=== Section Start ===

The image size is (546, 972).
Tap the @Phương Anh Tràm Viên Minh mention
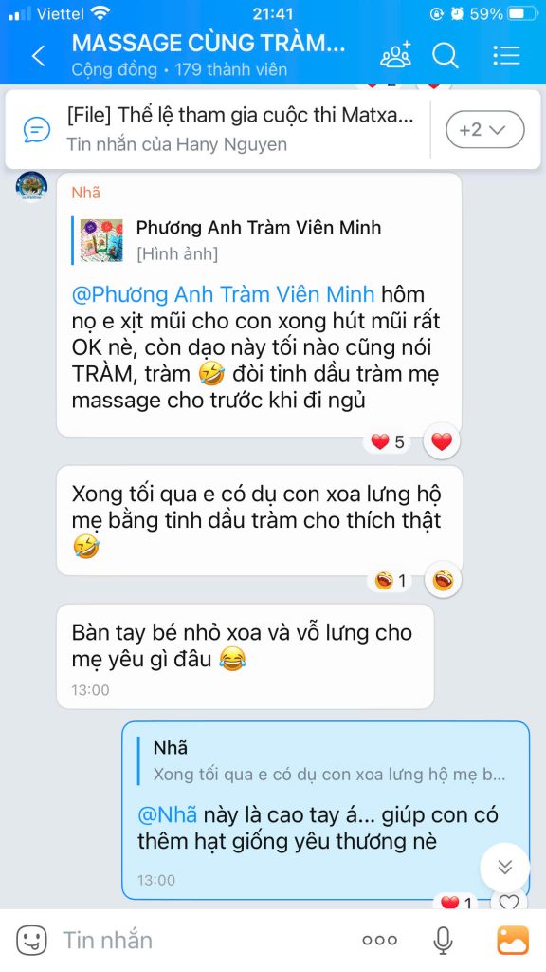(223, 294)
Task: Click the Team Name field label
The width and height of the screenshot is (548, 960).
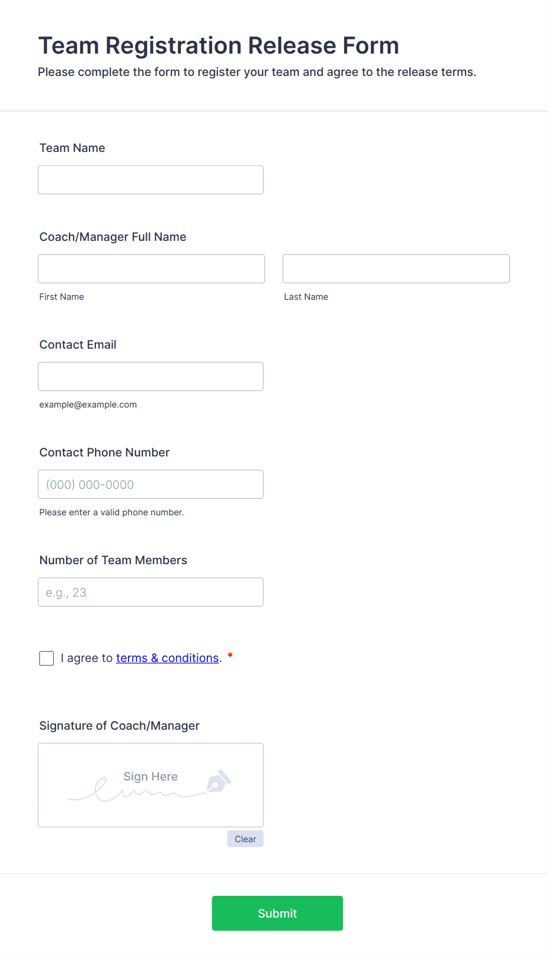Action: (x=72, y=148)
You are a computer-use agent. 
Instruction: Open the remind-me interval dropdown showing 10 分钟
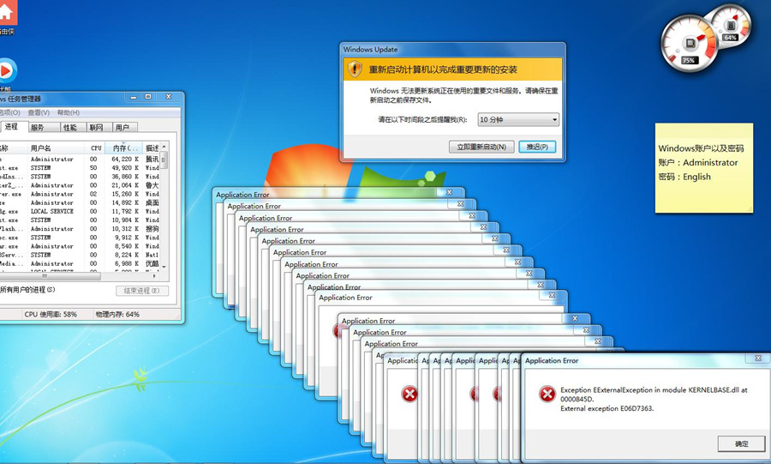(518, 119)
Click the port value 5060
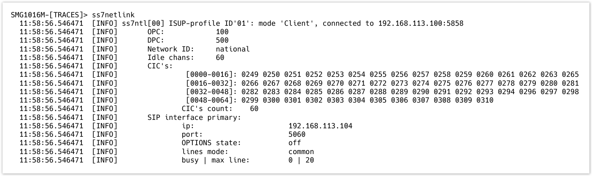592x176 pixels. click(x=297, y=135)
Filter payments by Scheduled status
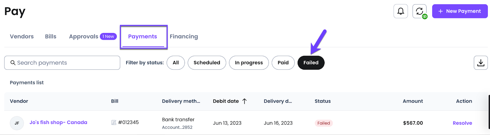The width and height of the screenshot is (490, 135). tap(207, 63)
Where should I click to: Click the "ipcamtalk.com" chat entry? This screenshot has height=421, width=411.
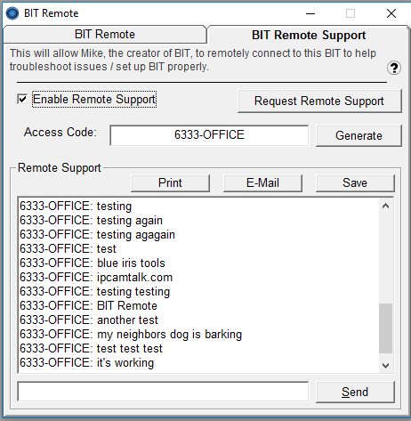click(x=96, y=277)
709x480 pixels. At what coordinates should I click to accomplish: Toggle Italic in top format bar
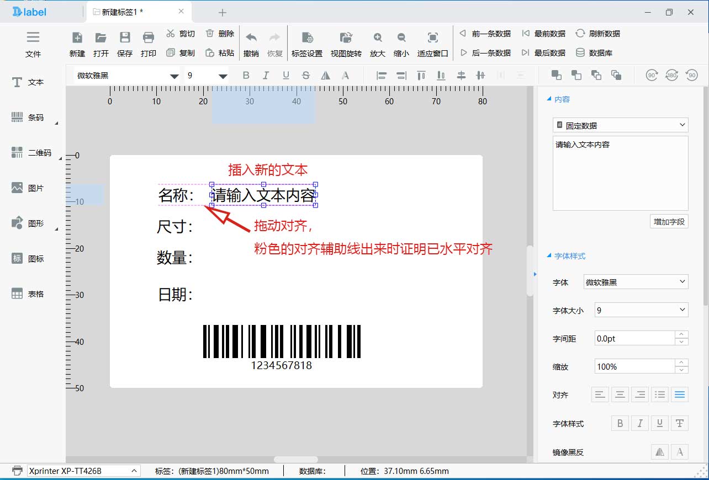pyautogui.click(x=266, y=76)
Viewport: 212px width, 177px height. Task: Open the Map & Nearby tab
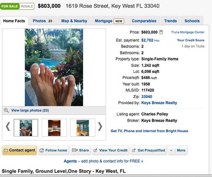point(74,21)
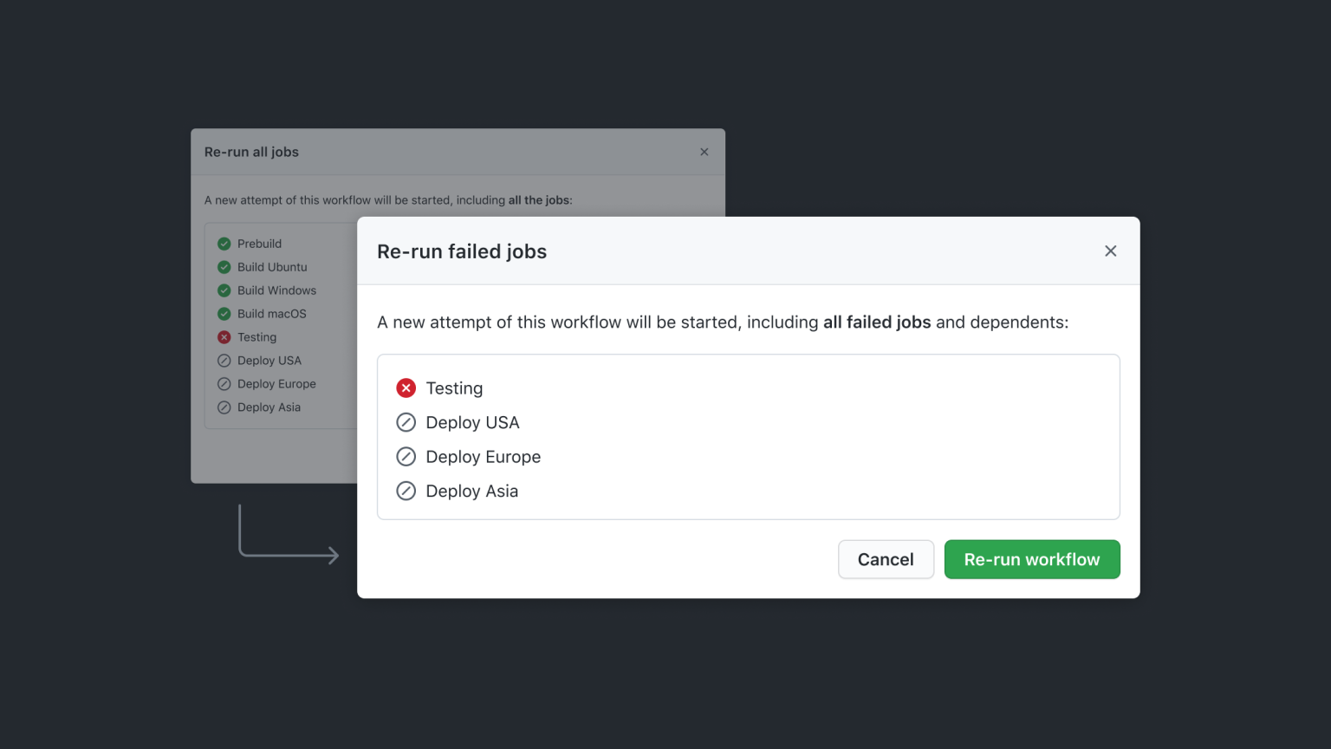Click the success checkmark beside Build Windows
The image size is (1331, 749).
[224, 290]
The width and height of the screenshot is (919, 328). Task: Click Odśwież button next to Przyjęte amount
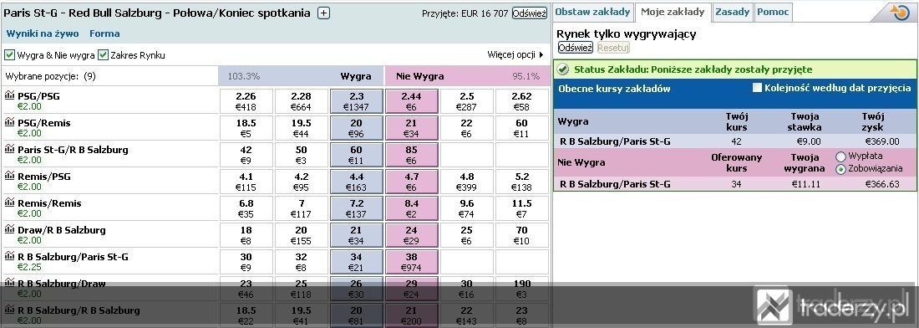pos(529,13)
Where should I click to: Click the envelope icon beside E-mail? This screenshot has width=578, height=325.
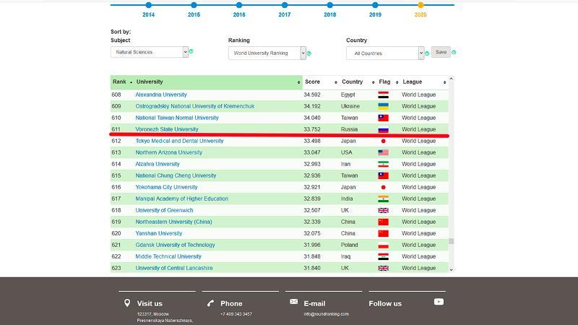(293, 301)

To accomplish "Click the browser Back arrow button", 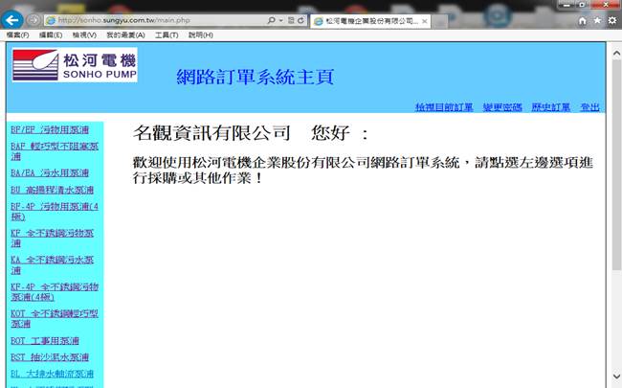I will pos(11,19).
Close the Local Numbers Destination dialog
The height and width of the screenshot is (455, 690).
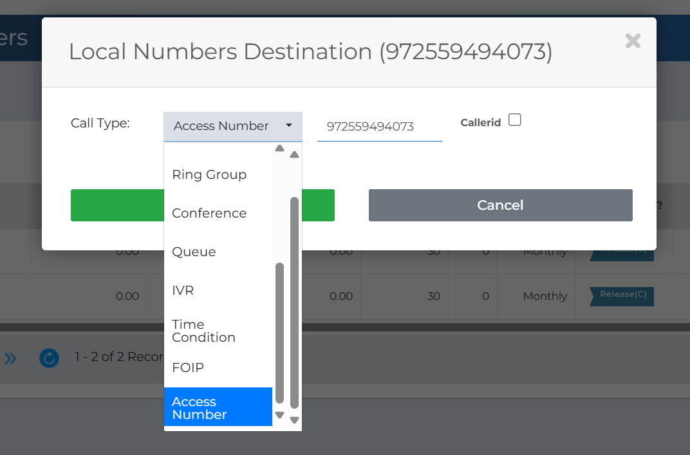pos(633,41)
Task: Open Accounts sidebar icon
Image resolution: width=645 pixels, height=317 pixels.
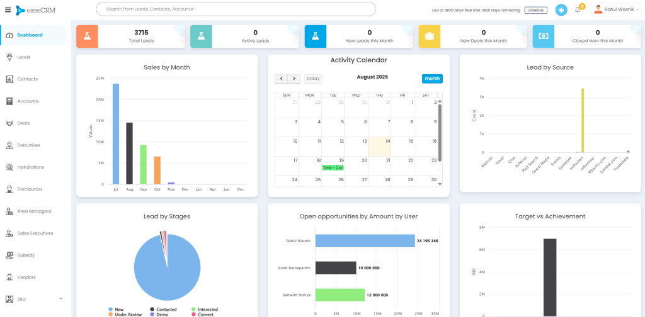Action: coord(9,101)
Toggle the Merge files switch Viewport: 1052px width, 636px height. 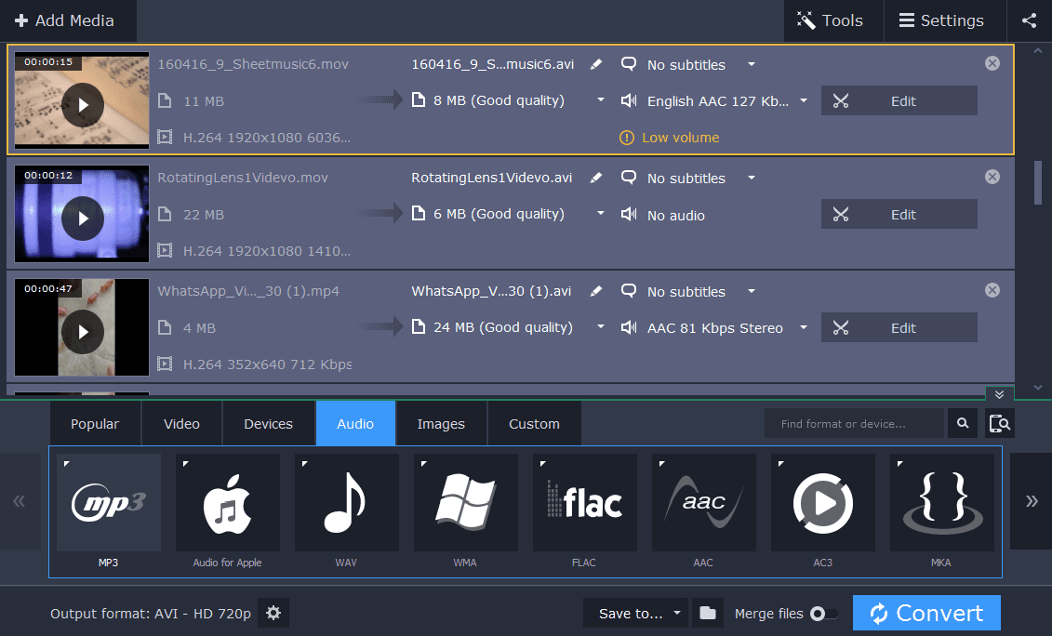pyautogui.click(x=822, y=614)
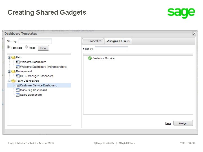Viewport: 203px width, 152px height.
Task: Click the CEO / Manager Dashboard icon
Action: coord(17,76)
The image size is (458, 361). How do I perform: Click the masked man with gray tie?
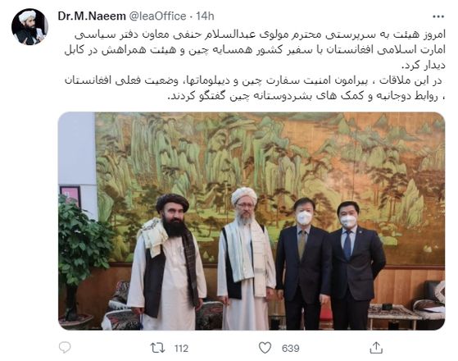pos(304,263)

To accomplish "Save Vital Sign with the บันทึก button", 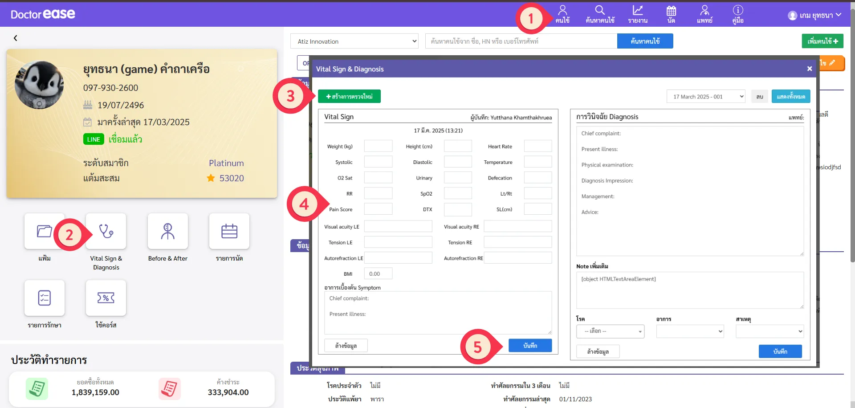I will click(x=530, y=346).
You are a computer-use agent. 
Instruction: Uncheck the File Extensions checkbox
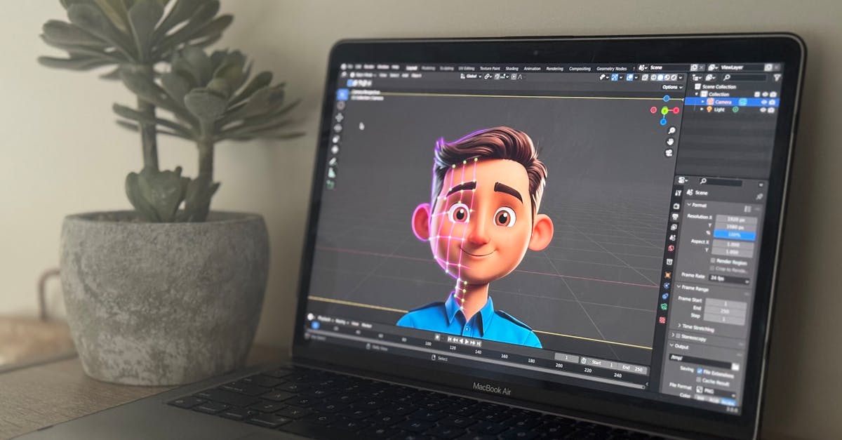(x=700, y=371)
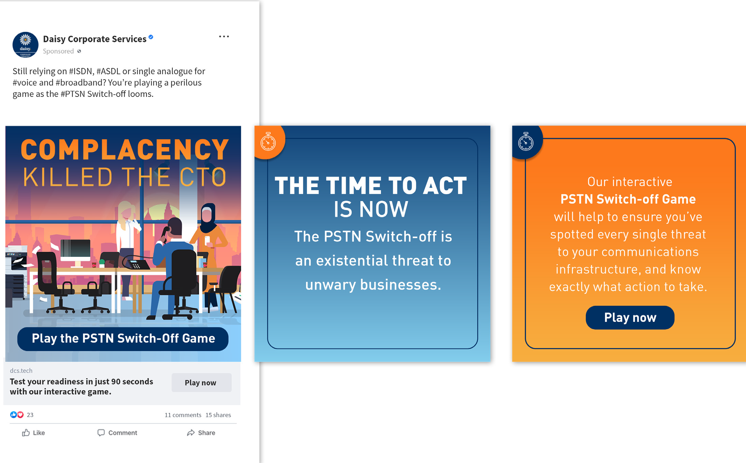Viewport: 746px width, 463px height.
Task: Click the orange stopwatch icon on blue card
Action: [x=268, y=141]
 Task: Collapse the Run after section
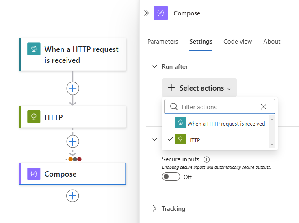point(154,66)
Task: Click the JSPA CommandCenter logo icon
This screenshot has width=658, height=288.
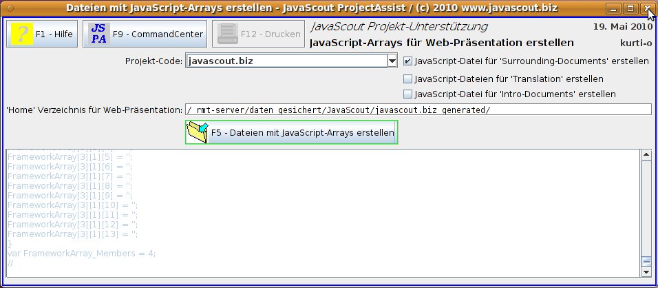Action: click(99, 33)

=== Section End ===

== THE PROBLEM ==
Each line from the one containing "Task: Collapse the Run after section" down to the final line of the records above must be reproduced exactly; no pictures go into the copy.

== OUTPUT FOR THIS EXERCISE ==
 Task: Collapse the Run after section
point(154,66)
Task: Click the JSPA CommandCenter logo icon
This screenshot has width=658, height=288.
Action: click(99, 33)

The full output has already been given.